Depuis qu’il a eu ce qu’il a qualifié d’apparition, Belaïd multiplie les visites à ses amis. Chaque fois qu’il emprunte la longue allée qui mène à leur maison, il scrute l’endroit où la créature presque irréelle s’est montrée, dans l’espoir et la crainte de revoir la jeune fille. Pourtant il sait déjà qu’elle existe bel et bien et qu’elle s’appelle Adèle. Malgré un imperceptible résidu d’appréhension venant du réflexe superstitieux courant dans son milieu, il espère la voir de près et lui parler, même si sa connaissance du français est encore très hésitante. Il se sent capable de trouver les mots et les gestes nécessaires. Il ne sait pas réellement ce qu’il va lui dire, mais il le lui dira. Depuis qu’il a subi le choc de leur entrevue quasi onirique, des mots et des phrases trottent dans sa tête, perturbant son sommeil. Il échafaude des scénarios et construit des scènes. Il aurait voulu lui citer des vers qui traduisent ses sentiments d’homme qui a eu le coup de foudre pour un mirage. Las, elle ne comprend pas la langue du dad, et lui ne connaît qu’approximativement celle de Molière. Mais il lui fera comprendre qu’il aime l’or de ses cheveux, le gris de ses yeux, sa taille élancée, la douce proéminence de sa poitrine qui annonce des trésors. Il veut qu’elle sache qu’il frémit avec le clignement ondoyant de ses cils, vibre avec le mouvement aérien de ses petits pieds qui frôlent à peine le sol et se fond dans l’ « insoutenable légèreté » de son corps élastique. Tout cela lui est dicté dans le désordre par son imagination fébrile. Son éducation et sa réserve naturelle le rappellent constamment à l’ordre et il rougit de croire qu’il serait capable de proférer des mots aussi osés pour parler d’un membre de la famille de ses amis. Ses pensées reprennent pourtant sans discontinuer leurs tribulations. Il oscille ainsi entre fougue et scrupule. La destinataire de ses sentiments contradictoires s’obstine cependant à demeurer invisible.

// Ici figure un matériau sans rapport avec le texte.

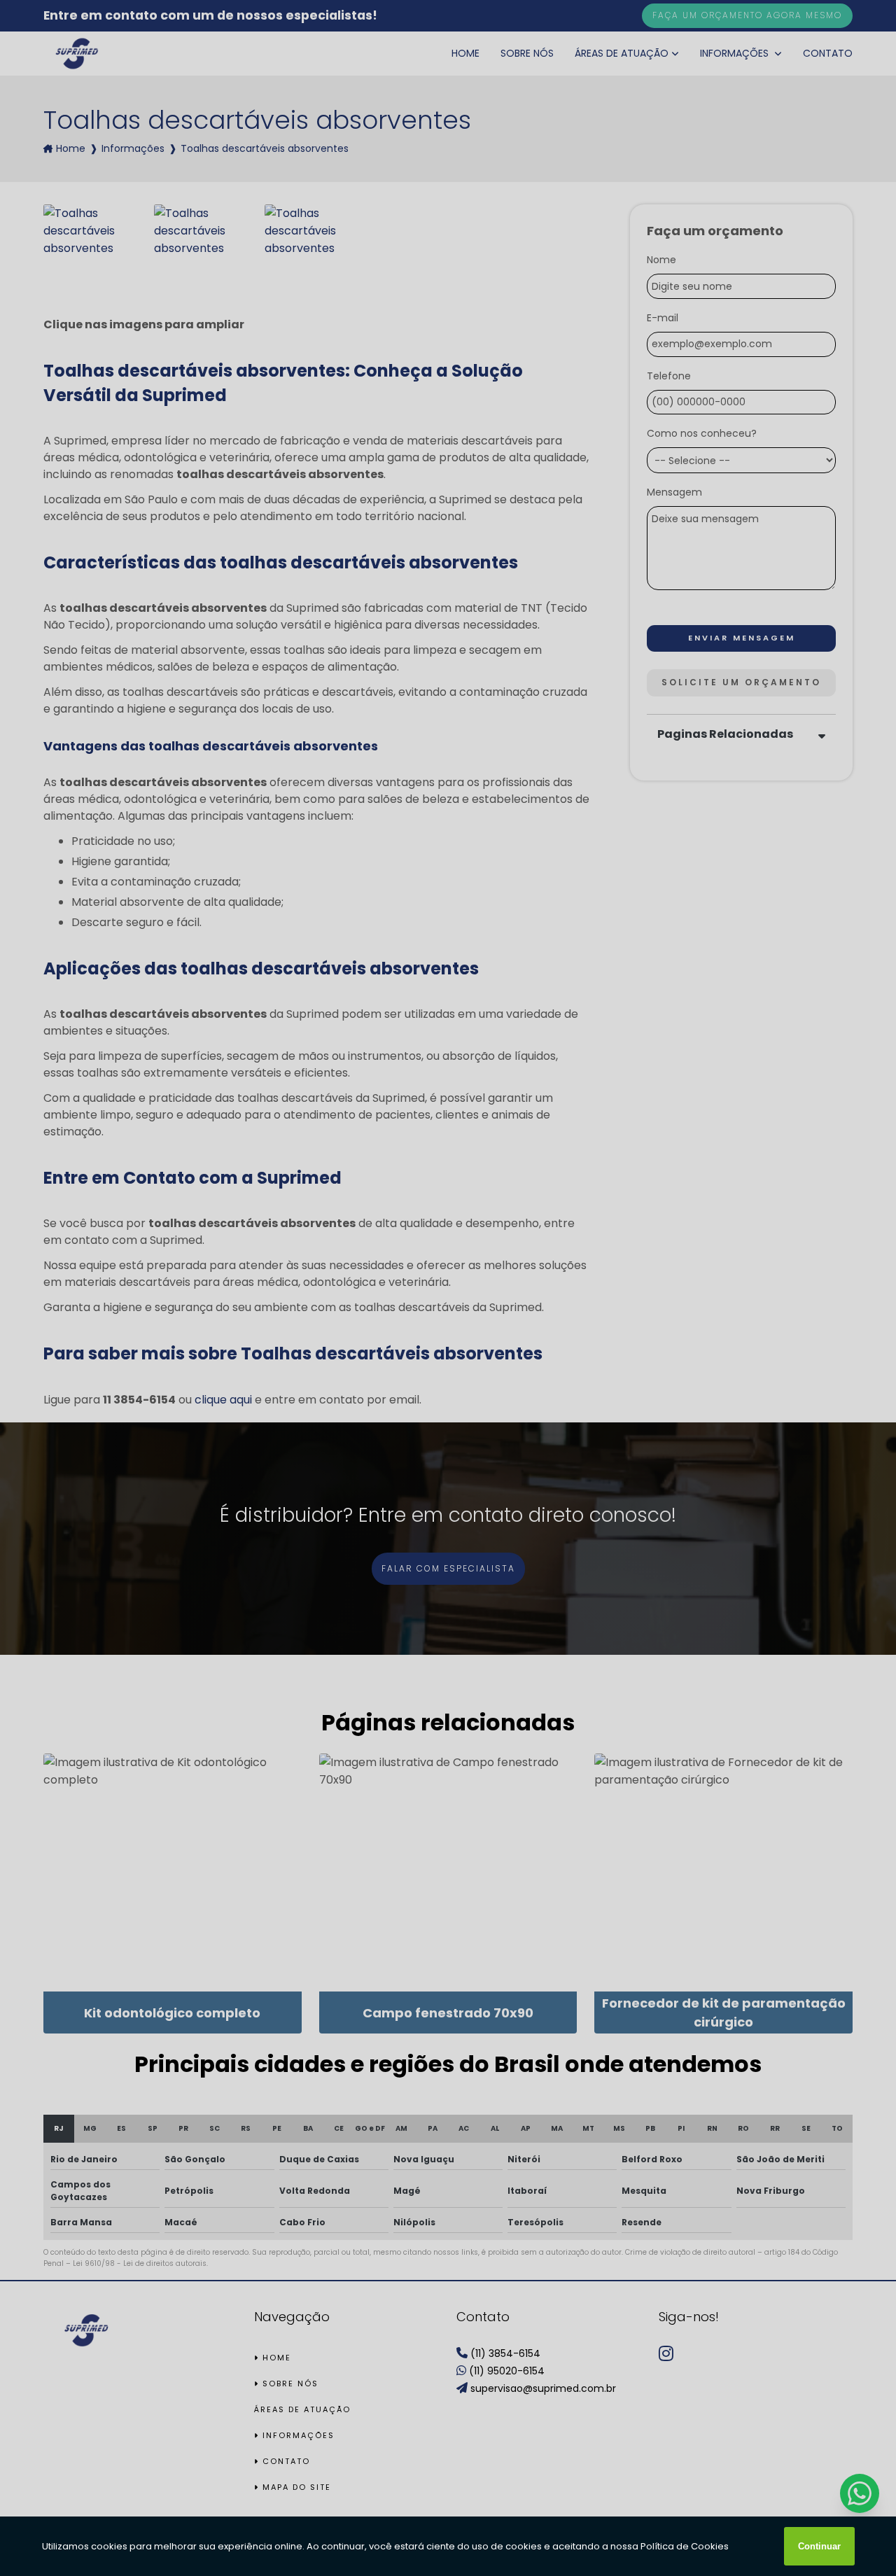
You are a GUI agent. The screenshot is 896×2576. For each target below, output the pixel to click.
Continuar (819, 2546)
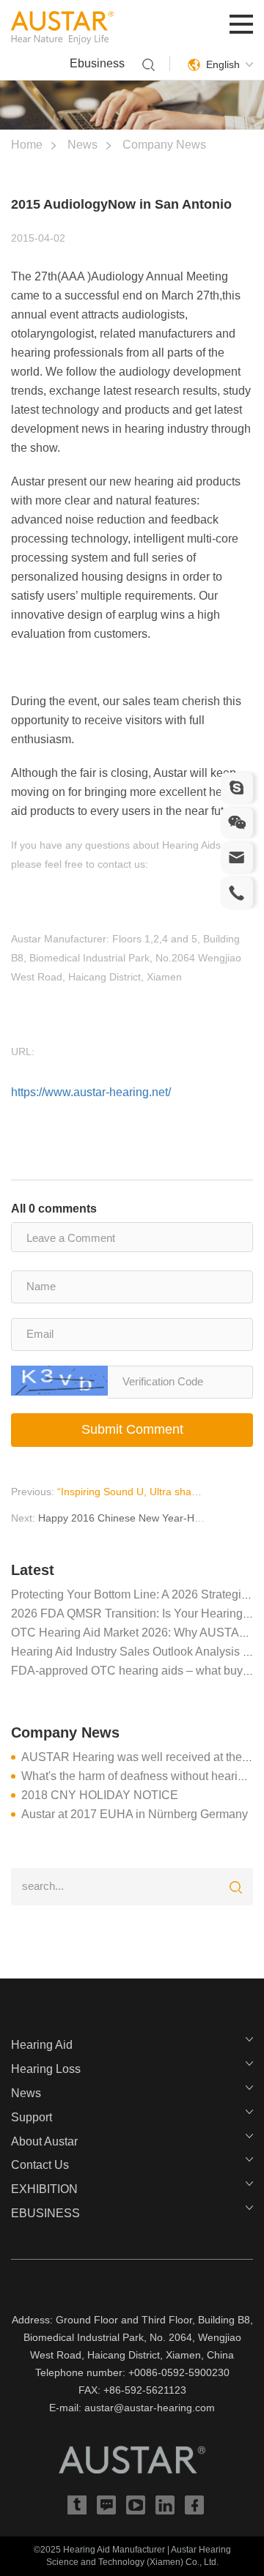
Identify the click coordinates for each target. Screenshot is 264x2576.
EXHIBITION (44, 2189)
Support (31, 2117)
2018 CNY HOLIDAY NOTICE (99, 1795)
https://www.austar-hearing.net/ (91, 1092)
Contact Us (40, 2165)
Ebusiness (97, 63)
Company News (164, 144)
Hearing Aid (42, 2045)
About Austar (44, 2141)
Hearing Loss (46, 2069)
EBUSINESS (45, 2213)
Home (27, 144)
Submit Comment (132, 1429)
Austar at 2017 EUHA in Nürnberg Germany (134, 1814)
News (82, 144)
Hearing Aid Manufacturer (114, 2550)
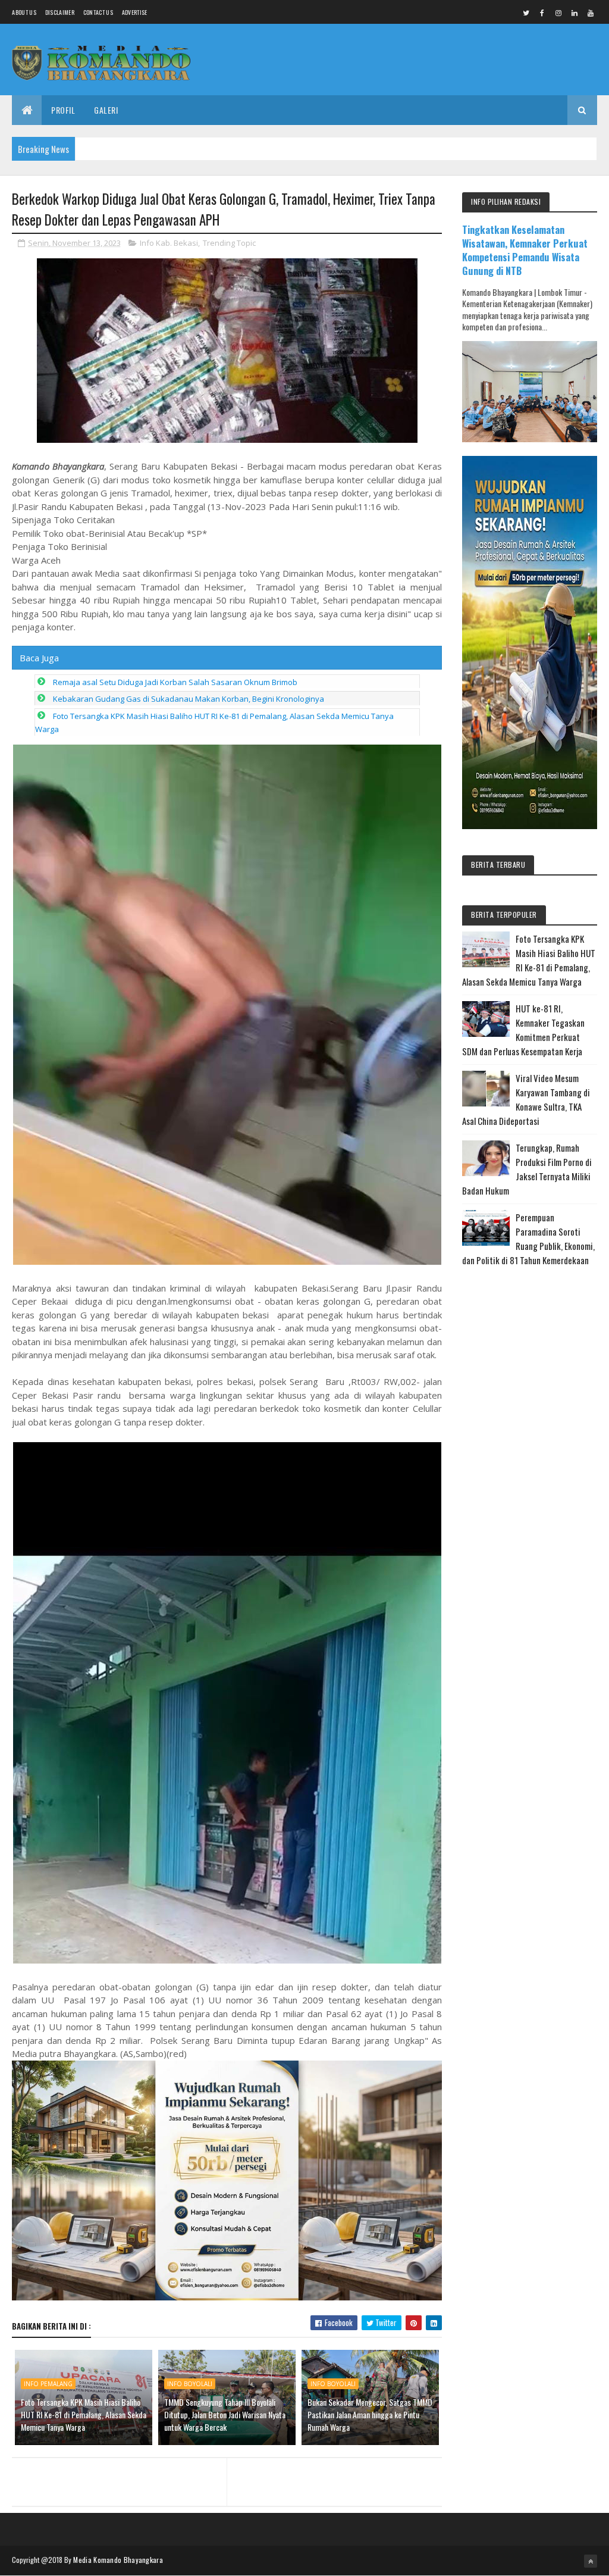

Il ne l’a en effet plus revue. Est-elle malade ? Sa tante et son oncle lui ont-ils demandé de l’éviter ? Il ne voit toutefois pas pourquoi ils le feraient. Cela doit être seulement le hasard qui ne les réunit pas de nouveau dans les mêmes endroits. Il décide donc de modifier les horaires de ses visites. Cela intrigue ses hôtes qui finissent par imputer ces irrégularités au caprice des emplois de temps, mais aussi à l’excentricité des jeunes. Ils ne font donc aucune remarque pour ne pas le vexer, lui qui a mis du temps à se relâcher. Ils apprécient sa compagnie, car c’est un jeune homme agréable et la discussion avec lui est toujours profonde et éclairante. Ils apprennent beaucoup de choses sur la culture, les coutumes et la jeunesse du pays. De son côté, il fait montre d’une grande soif à découvrir le monde européen. Il pose constamment des questions sur le mode de vie, la culture, la technique, les usages et traditions de ce monde qui l’intrigue et dont il jauge la grande différence avec le sien. Sa curiosité s’est accrue depuis qu’il a entrevu Adèle. Il sait pourtant que tout les oppose. Mais il subit une attirance impulsive et irréaliste.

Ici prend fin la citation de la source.